Par conséquent, et en tenant compte des considérations énoncées ci-haut, relatives à la politique de fermeture des centrales à charbon, et compte tenu de la cible 2030, cette thèse fournit un cadre d’analyse systématique permettant inclure l’analyse de l’impact de ses nouvelles mesures du gouvernement sur les enjeux opérationnels et la vision stratégique d’implantation de bioraffinerie d’ici 2030. Le cadre développé vise à convertir les projections de type macro telles que la réduction de 86MtCO2éq d’ici 2030[110] en projection de type micro de réduction de GES pour une usine qui souhaite implanter une bioraffinerie en Ontario, au Québec, en Alberta, ou quelque

part ailleurs dans le territoire canadien. Si le gouvernement peut parvenir à atteindre ces cibles de réduction (86 MtCO2éq), la question est : que cela représenterait-il pour une usine de pâtes et papiers en matière de réduction locale de GES sur le site d’implantation ? — Le travail de cette thèse vise à démontrer dans quelle mesure ces initiatives gouvernementales (visant à éliminer les centrales au charbon tout en augmentant la part de l’électricité produite à partir des sources d’énergie renouvelables), modifieront les profils d’émissions de GES des stratégies de bioraffinerie peu importe le lieu ou elles sont/seront implantées.

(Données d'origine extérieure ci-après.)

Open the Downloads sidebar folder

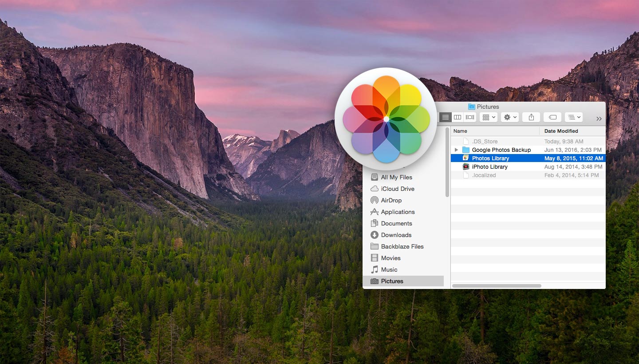point(396,235)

2.9 La prise de décision stratégique et analyse critique

La prise de décision dans les industries et les organisations a longtemps été dominée par des objectifs uniquement économiques. Cette approche simplifiait le problème en un problème uniobjectif, au point que les outils d’optimisations étaient en quelque sorte les outils de prise de décision les plus prônés. Dans cette approche, la fonction objective n’est autre que la fonction qui maximise la rentabilité tandis que les autres aspects pouvant influencer la décision par exemple les aspects environnementaux sont traduits en contraintes [111]. C’est d’ailleurs cette vision mono-objective qui a guidé pendant les décennies l’industrie forestière. Elle était uniquement centrée sur la rentabilité. Du coup, la crise qui a frappé ce secteur s’est traduite par l’optimisation des procédés, l’application des politiques draconiennes de réduction des coûts, et pour couronner le tout, les industries ont eu recours à des acquisitions et des fusions stratégiques [3].

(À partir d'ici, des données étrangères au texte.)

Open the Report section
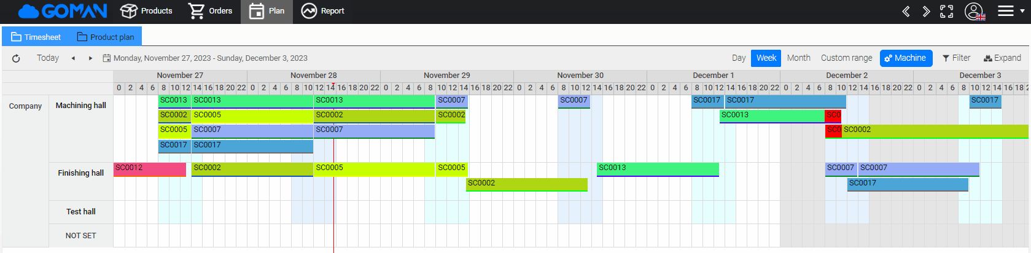 click(x=322, y=11)
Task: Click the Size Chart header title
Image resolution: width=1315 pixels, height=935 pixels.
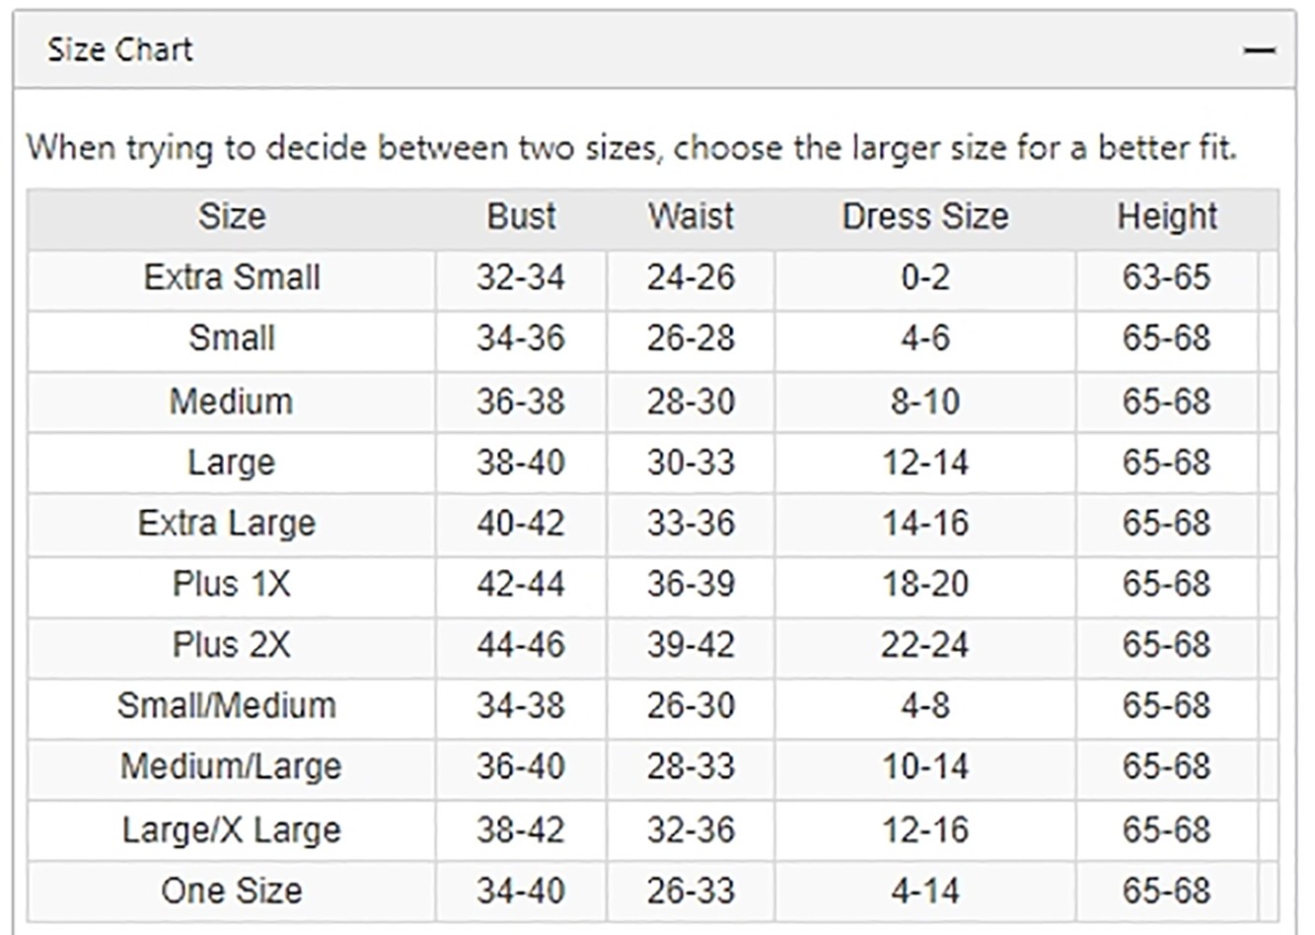Action: [x=119, y=49]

Aujourd’hui, avec l’importance grandissante des considérations environnementales, des enjeux climatiques, politiques et sociaux, ainsi que l’émergence de nouvelles technologies, la prise de décision ne peut plus être guidée par l’unique objectif de rentabilité. Il est alors indispensable de considérer tous les aspects du problème dans le processus de la prise de décision. Dans ce cas, les nouvelles stratégies se doivent d’être multiobjectives dans le secteur forestier [21]. Or, dans les circonstances actuelles de multiobjectivité du problème, ni l’optimisation ni le gros bon sens humain ne peuvent être considérés comme des outils de prise de décisions efficaces[112]. D’où la nécessité de faire appel aux outils de prise de décision. Cela dit, l’importance des outils de prise de décision est caractérisée par l’observation d’un certain groupe de critères nécessaires à une prise de décision stratégique : il s’agit des critères du marché, critères économiques et environnementaux et critères sociaux. Cependant, l’interprétation de ces critères n’est pas évidente parce que certains d’entre eux peuvent être en conflit lorsque pris en considération ou

analysés simultanément[113]. Il n’est pas facile de trancher en considérant tous ces critères. C’est d’ailleurs à cet effet que la définition de Keeney prend tout son sens, car selon lui, la décision multicritère ou encore l’analyse multicritère décisionnelle (AMCD) est une formalisation de bon sens pour des problèmes de décision qui sont trop complexes pour une utilisation informelle du gros bon sens [114]. En d’autres termes, l’AMCD n’est autre qu’un outil mathématique qui permet de trier et classer l’information de manière à la rendre compréhensive et facilement interprétable par un groupe de personnes impliqué dans la prise de décision stratégique. De cette façon, la décision qui est prise est réellement le reflet des points de vue exprimés vis-à-vis du contexte et du problème considéré au sein d’une société ou d’une organisation[115].